The contradiction, at the same time, is that for the first time a greater number of African Americans are now in the skilled trades in the auto industry. Overall, though, the new two-tier political economy of auto and other manufacturing and unionized industries led to a decline in Black home ownership and net wealth.

The new middle class (i.e. executives in major companies, lawyers, government politicians, doctors, etc.), are integrated into the overall middle class. The percentage of Blacks in that social class, while relatively small as compared to the population as a whole, serves to “convince” society, including the leading Black conservatives, that the problems of poor Blacks are mainly their own doing.

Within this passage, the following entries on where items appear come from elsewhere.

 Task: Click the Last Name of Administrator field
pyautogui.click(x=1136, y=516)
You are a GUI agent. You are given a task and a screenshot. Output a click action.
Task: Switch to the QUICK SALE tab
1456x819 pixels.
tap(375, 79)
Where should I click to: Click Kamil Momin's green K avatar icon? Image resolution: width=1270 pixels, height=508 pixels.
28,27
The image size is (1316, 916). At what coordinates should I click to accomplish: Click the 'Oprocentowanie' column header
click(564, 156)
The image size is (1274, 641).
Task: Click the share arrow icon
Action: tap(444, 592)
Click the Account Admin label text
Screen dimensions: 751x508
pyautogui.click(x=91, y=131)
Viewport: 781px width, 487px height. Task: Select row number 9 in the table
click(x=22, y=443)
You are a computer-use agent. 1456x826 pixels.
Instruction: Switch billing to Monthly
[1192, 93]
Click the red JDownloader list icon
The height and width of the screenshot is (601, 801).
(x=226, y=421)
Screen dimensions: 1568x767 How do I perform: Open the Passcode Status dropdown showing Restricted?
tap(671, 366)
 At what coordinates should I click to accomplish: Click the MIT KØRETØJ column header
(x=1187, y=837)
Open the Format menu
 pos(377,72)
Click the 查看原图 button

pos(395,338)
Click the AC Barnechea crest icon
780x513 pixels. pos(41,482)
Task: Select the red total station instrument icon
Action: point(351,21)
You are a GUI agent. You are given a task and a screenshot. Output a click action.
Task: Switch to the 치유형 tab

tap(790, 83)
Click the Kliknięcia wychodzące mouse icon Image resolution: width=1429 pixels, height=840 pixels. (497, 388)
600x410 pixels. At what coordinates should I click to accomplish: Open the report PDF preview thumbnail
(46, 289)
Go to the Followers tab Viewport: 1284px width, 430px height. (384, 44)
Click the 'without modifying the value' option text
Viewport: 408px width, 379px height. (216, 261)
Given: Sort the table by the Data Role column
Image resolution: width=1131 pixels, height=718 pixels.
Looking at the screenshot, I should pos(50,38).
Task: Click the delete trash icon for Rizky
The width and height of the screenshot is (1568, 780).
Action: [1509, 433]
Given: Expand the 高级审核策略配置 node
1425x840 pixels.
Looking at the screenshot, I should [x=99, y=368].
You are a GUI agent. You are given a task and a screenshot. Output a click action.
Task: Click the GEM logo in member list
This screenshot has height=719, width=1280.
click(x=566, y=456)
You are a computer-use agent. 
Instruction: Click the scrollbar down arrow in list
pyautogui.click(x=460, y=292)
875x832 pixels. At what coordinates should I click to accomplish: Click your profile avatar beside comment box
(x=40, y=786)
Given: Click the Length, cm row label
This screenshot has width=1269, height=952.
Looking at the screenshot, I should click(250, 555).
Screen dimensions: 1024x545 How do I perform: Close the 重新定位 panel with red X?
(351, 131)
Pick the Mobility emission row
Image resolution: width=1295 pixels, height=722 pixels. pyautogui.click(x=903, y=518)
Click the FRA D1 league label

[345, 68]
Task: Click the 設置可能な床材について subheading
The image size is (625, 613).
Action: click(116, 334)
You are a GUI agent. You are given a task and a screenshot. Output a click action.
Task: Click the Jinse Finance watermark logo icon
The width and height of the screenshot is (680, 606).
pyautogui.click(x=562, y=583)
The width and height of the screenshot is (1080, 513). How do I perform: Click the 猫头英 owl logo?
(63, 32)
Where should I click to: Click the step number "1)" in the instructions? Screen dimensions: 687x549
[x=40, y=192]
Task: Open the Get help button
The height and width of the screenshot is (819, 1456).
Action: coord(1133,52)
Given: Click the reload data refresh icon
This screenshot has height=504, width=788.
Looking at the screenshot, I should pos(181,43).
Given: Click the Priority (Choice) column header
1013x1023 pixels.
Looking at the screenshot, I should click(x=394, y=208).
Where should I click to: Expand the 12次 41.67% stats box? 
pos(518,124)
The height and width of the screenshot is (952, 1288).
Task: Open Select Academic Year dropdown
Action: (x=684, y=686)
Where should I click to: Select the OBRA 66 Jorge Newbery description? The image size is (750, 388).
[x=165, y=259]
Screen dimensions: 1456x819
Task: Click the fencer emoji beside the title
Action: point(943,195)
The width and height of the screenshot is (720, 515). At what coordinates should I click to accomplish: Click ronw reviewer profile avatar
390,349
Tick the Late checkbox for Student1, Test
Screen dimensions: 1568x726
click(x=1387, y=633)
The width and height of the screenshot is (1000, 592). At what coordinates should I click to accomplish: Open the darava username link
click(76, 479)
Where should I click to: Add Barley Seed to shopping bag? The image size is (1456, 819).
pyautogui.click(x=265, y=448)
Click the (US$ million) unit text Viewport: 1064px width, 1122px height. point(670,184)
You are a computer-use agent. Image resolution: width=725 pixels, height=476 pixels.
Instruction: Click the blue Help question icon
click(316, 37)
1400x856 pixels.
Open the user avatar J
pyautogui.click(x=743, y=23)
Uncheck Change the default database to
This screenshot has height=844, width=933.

Nevertheless, Collins and Margo’s studies show how the rebellions undermined the economies of major cities that did not re-shape and change in the new reality. The wealth gap widened and poverty increased in many of these cities.

Conclusions

The lessons for the working-class movement are to recognize the advances, and yet understand racism’s objectively-based longterm impact on society.

The ability to own your own property is essential for African Americans to build a better quality of life for the future. Society as a whole needs to support that goal. Blacks alone can’t do it. The government’s role is important.

While the federal government established commissions to evaluate the root cause of the rebellions, little has been done to redress their longterm economic and labor market impact. For the most part, that history is buried as a growing layer of Blacks integrate into the political and economic power centers of the country.

Collins and Margo have done a valuable service by their studies, even though they readily admit a lot more research is needed. I hope that their scholarship leads other economists and political scientists to take up the challenge.